Why many restarts? The optimization landscape is highly non-convex — the congestion term alone introduces many local minima, and different initializations can settle into very different final arrangements. Rather than betting on a single trajectory, v60 runs 32 independent restarts in parallel on the GPU, each from a different random initialization, and scores every result against the real compute_proxy_cost. The lowest-proxy result whose hard-macro overlap falls within a small tolerance (a fixed fraction of the median hard-macro area) is carried forward; the downstream stages are trusted to clean up any small residual overlap rather than discarding an otherwise good seed for it.

Escaping local minima: basin-hopping. After the three-stage gradient engine, v60 applies a basin-hopping wrapper around the best placement found so far. A Gaussian perturbation is applied to macro positions, Stage 2 is re-run from the perturbed state, and the result is accepted if it improves the real proxy cost. A tabu list tracks visited basins (identified by both spatial displacement and proxy cost similarity) to avoid re-exploring the same region, and a priority queue biases perturbation towards seeds that have previously yielded improvements. The hop loop terminates early if no improvement is found for several consecutive attempts.

Soft-only polish. Next, v60 freezes the hard macros and runs another batch of gradient descent restarts on the soft macros only. Hard macros are already legal and well-placed at this point; freeing them risks breaking that arrangement for marginal gain. With them fixed, the soft macros can converge tightly around the hard macro skeleton, recovering whatever wirelength, density, and congestion headroom the earlier stages left behind.

Final refinement: coordinate descent on the real proxy. The gradient-based stages optimize a differentiable surrogate of the proxy cost — sufficiently faithful to drive the placement to a good neighborhood, but not bit-identical to the official scorer. To close that gap, v60 finishes with a single-macro coordinate descent pass directly on the real compute_proxy_cost. For each movable macro, eight directional offsets at several step sizes are tried; the top few candidates by a cheap wirelength + density delta are then fully evaluated against the real proxy and the best improving move is committed. The reason this is tractable at all is an incremental scorer — IncrementalEval — that maintains per-net wirelength bounding boxes, per-cell density, and per-cell routing-congestion grids, updating only the cells touched by each candidate move. It is validated bit-perfect against the official PLC scorer to within float32 noise (~1e-7). Hard macros participate too, with candidate moves gated by an axis-aligned bounding-box check against the other hard macros to preserve legality.

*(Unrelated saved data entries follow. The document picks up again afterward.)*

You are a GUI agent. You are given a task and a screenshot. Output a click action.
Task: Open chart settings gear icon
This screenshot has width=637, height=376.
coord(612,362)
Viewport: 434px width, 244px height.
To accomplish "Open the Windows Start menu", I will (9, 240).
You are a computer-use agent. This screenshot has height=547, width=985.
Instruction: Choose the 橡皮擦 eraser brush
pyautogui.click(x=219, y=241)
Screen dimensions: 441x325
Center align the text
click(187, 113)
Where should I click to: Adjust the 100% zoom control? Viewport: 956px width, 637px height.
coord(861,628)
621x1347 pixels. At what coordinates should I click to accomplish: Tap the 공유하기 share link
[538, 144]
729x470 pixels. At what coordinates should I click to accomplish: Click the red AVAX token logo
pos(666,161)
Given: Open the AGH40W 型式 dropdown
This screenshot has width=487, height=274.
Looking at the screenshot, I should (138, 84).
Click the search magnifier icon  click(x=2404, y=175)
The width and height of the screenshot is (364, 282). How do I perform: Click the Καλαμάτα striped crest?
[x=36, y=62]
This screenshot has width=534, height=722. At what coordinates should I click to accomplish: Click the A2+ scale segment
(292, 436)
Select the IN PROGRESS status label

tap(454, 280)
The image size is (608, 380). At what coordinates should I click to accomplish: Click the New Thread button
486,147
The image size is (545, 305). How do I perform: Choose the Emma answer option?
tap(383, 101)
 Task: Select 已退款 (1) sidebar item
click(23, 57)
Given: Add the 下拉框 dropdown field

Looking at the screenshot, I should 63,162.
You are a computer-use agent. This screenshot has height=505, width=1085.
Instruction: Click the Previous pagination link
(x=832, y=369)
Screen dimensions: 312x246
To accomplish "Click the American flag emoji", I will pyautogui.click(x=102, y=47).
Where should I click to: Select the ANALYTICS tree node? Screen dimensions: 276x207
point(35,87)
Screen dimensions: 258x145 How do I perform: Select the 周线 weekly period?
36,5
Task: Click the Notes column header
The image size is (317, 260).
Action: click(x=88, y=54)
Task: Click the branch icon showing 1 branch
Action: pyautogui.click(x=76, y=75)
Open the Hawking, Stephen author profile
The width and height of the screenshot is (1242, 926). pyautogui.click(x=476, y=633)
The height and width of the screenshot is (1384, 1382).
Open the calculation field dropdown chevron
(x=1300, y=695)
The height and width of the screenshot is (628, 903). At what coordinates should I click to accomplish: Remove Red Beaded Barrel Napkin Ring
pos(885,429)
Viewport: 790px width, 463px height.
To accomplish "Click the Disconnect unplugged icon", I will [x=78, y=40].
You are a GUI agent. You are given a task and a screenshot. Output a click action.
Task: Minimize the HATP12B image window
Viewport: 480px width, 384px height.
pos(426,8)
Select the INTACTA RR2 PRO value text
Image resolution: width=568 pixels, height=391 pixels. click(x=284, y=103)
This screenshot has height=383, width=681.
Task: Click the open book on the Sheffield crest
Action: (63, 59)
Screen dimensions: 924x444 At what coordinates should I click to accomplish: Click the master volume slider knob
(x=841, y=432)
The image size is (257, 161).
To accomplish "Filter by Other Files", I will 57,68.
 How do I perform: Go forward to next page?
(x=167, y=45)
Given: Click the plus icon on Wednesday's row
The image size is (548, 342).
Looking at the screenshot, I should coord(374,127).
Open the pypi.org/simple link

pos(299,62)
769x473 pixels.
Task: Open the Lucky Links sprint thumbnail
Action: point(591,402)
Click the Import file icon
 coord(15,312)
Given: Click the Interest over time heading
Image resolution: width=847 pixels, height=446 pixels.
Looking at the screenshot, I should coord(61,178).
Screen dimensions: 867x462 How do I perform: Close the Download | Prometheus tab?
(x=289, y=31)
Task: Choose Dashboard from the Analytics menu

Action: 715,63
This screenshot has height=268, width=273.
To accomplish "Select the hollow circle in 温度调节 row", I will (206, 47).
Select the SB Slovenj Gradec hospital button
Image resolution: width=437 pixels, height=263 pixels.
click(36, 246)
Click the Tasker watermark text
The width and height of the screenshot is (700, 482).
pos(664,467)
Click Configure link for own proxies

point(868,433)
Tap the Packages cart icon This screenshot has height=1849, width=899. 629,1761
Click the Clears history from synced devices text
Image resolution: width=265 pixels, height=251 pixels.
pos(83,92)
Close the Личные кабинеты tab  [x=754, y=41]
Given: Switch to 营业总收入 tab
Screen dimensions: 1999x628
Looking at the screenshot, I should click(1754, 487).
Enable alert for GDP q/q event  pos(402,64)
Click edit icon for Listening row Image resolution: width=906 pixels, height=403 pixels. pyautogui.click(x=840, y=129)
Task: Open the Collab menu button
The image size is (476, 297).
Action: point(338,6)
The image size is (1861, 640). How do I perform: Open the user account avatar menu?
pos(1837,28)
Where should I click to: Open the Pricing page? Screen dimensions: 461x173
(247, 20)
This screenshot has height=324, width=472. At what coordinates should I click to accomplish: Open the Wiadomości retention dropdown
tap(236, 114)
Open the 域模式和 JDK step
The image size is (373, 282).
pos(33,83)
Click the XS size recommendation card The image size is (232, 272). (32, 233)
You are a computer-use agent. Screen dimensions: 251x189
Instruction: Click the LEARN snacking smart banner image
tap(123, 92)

A few implementation details worth noting: the congestion term used during gradient descent is a differentiable port of the TILOS L-shape router; most geometric hyperparameters (step sizes, penalty weights, grid resolutions) auto-scale with canvas area based on Optuna sweeps across the benchmark suite; and a runtime guard progressively thins the more expensive work on the largest designs to stay within the one-hour-per-benchmark budget.

Runtime & Reproducibility

  • CPU and GPU. The algorithm runs on either — device='auto' picks CUDA when available and falls back to CPU otherwise. A GPU is strongly recommended, since the many parallel restarts are what make the wall-clock budget comfortable.
  • Non-deterministic by default. This is intentional: the default mode keeps TF32 and the fast (non-deterministic) CUDA kernels enabled, which is the recommended setting for evaluation.
  • Determinism is opt-in. Setting deterministic=True on v60_Placer in v60_placer.py pins every RNG and disables non-deterministic kernels, giving bit-identical placements across runs — but it costs roughly 1.3–2× runtime.
  • Other tradeoffs. torch.compile is used automatically when the environment supports it and falls back to eager execution otherwise; Stage 2 uses bf16 autocast on GPU for speed; and the runtime guard trades a little solution quality on the largest designs to stay safely under the 1-hour cap.

License

Licensed under the Apache License 2.0 — see LICENSE.md for details.